**Task requirements:**
A word-for-word repetition of all the entries is required.

**Data extracts:**
§

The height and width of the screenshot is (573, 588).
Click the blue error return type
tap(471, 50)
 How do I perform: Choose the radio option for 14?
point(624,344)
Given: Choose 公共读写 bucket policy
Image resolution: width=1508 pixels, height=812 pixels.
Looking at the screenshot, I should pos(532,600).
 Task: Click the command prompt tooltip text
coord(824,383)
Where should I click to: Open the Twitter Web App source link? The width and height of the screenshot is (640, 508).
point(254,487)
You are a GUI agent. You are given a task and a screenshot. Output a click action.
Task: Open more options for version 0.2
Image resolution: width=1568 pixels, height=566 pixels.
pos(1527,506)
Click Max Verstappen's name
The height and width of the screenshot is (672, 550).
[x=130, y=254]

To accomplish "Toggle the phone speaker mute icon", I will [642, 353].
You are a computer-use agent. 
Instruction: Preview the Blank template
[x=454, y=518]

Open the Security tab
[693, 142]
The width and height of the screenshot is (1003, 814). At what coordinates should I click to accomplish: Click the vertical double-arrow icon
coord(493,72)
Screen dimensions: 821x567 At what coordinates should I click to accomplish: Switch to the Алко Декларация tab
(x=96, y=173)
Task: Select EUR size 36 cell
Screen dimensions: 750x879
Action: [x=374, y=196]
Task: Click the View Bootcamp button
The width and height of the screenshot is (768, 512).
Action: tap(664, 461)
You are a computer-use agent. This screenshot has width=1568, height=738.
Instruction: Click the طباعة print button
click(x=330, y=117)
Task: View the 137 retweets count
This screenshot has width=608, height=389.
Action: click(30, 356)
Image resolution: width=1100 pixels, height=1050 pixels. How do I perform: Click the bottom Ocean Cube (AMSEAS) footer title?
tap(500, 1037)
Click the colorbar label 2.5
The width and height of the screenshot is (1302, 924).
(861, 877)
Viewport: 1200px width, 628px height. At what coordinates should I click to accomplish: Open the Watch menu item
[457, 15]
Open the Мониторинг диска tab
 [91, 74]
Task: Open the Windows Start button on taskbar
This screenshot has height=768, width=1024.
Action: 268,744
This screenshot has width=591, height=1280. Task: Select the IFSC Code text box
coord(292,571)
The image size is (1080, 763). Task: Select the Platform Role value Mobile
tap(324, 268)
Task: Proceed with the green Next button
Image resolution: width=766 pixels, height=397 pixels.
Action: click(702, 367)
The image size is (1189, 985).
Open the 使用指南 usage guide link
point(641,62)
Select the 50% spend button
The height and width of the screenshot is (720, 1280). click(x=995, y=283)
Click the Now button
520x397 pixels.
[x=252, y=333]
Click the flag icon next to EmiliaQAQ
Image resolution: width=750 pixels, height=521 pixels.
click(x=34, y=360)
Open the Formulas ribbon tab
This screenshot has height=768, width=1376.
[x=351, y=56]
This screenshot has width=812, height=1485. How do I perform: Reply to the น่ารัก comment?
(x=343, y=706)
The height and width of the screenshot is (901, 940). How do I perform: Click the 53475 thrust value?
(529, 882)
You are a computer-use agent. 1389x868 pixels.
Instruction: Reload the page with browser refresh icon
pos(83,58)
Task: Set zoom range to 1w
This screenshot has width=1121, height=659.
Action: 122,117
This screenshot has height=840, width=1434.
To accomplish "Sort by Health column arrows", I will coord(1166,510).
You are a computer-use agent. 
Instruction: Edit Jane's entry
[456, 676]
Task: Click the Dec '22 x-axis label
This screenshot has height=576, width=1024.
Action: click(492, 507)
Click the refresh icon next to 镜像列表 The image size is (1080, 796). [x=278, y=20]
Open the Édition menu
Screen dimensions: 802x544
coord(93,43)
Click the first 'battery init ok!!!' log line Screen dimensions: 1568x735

§

**Solution to this problem:**
The height and width of the screenshot is (573, 588).
Click the blue error return type
tap(471, 50)
 How do I perform: Choose the radio option for 14?
point(624,344)
Given: Choose 公共读写 bucket policy
Image resolution: width=1508 pixels, height=812 pixels.
Looking at the screenshot, I should pos(532,600).
 Task: Click the command prompt tooltip text
coord(824,383)
Where should I click to: Open the Twitter Web App source link? The width and height of the screenshot is (640, 508).
point(254,487)
You are a GUI agent. You are given a task and a screenshot. Output a click action.
Task: Open more options for version 0.2
Image resolution: width=1568 pixels, height=566 pixels.
pos(1527,506)
Click Max Verstappen's name
The height and width of the screenshot is (672, 550).
[x=130, y=254]

To accomplish "Toggle the phone speaker mute icon", I will [642, 353].
You are a computer-use agent. 
Instruction: Preview the Blank template
[x=454, y=518]

Open the Security tab
[693, 142]
The width and height of the screenshot is (1003, 814). At what coordinates should I click to accomplish: Click the vertical double-arrow icon
coord(493,72)
Screen dimensions: 821x567 At what coordinates should I click to accomplish: Switch to the Алко Декларация tab
(x=96, y=173)
Task: Select EUR size 36 cell
Screen dimensions: 750x879
Action: [x=374, y=196]
Task: Click the View Bootcamp button
The width and height of the screenshot is (768, 512).
Action: tap(664, 461)
You are a computer-use agent. This screenshot has width=1568, height=738.
Instruction: Click the طباعة print button
click(x=330, y=117)
Task: View the 137 retweets count
This screenshot has width=608, height=389.
Action: click(30, 356)
Image resolution: width=1100 pixels, height=1050 pixels. How do I perform: Click the bottom Ocean Cube (AMSEAS) footer title?
tap(500, 1037)
Click the colorbar label 2.5
The width and height of the screenshot is (1302, 924).
(861, 877)
Viewport: 1200px width, 628px height. At what coordinates should I click to accomplish: Open the Watch menu item
[457, 15]
Open the Мониторинг диска tab
 [91, 74]
Task: Open the Windows Start button on taskbar
This screenshot has height=768, width=1024.
Action: 268,744
This screenshot has width=591, height=1280. Task: Select the IFSC Code text box
coord(292,571)
The image size is (1080, 763). Task: Select the Platform Role value Mobile
tap(324, 268)
Task: Proceed with the green Next button
Image resolution: width=766 pixels, height=397 pixels.
Action: click(702, 367)
The image size is (1189, 985).
Open the 使用指南 usage guide link
point(641,62)
Select the 50% spend button
The height and width of the screenshot is (720, 1280). click(x=995, y=283)
Click the Now button
520x397 pixels.
[x=252, y=333]
Click the flag icon next to EmiliaQAQ
Image resolution: width=750 pixels, height=521 pixels.
click(x=34, y=360)
Open the Formulas ribbon tab
This screenshot has height=768, width=1376.
[x=351, y=56]
This screenshot has width=812, height=1485. How do I perform: Reply to the น่ารัก comment?
(x=343, y=706)
The height and width of the screenshot is (901, 940). How do I perform: Click the 53475 thrust value?
(529, 882)
You are a computer-use agent. 1389x868 pixels.
Instruction: Reload the page with browser refresh icon
pos(83,58)
Task: Set zoom range to 1w
This screenshot has width=1121, height=659.
Action: 122,117
This screenshot has height=840, width=1434.
To accomplish "Sort by Health column arrows", I will coord(1166,510).
You are a computer-use agent. 
Instruction: Edit Jane's entry
[456, 676]
Task: Click the Dec '22 x-axis label
This screenshot has height=576, width=1024.
Action: click(492, 507)
Click the refresh icon next to 镜像列表 The image size is (1080, 796). [x=278, y=20]
Open the Édition menu
Screen dimensions: 802x544
coord(93,43)
Click the first 'battery init ok!!!' log line Screen dimensions: 1568x735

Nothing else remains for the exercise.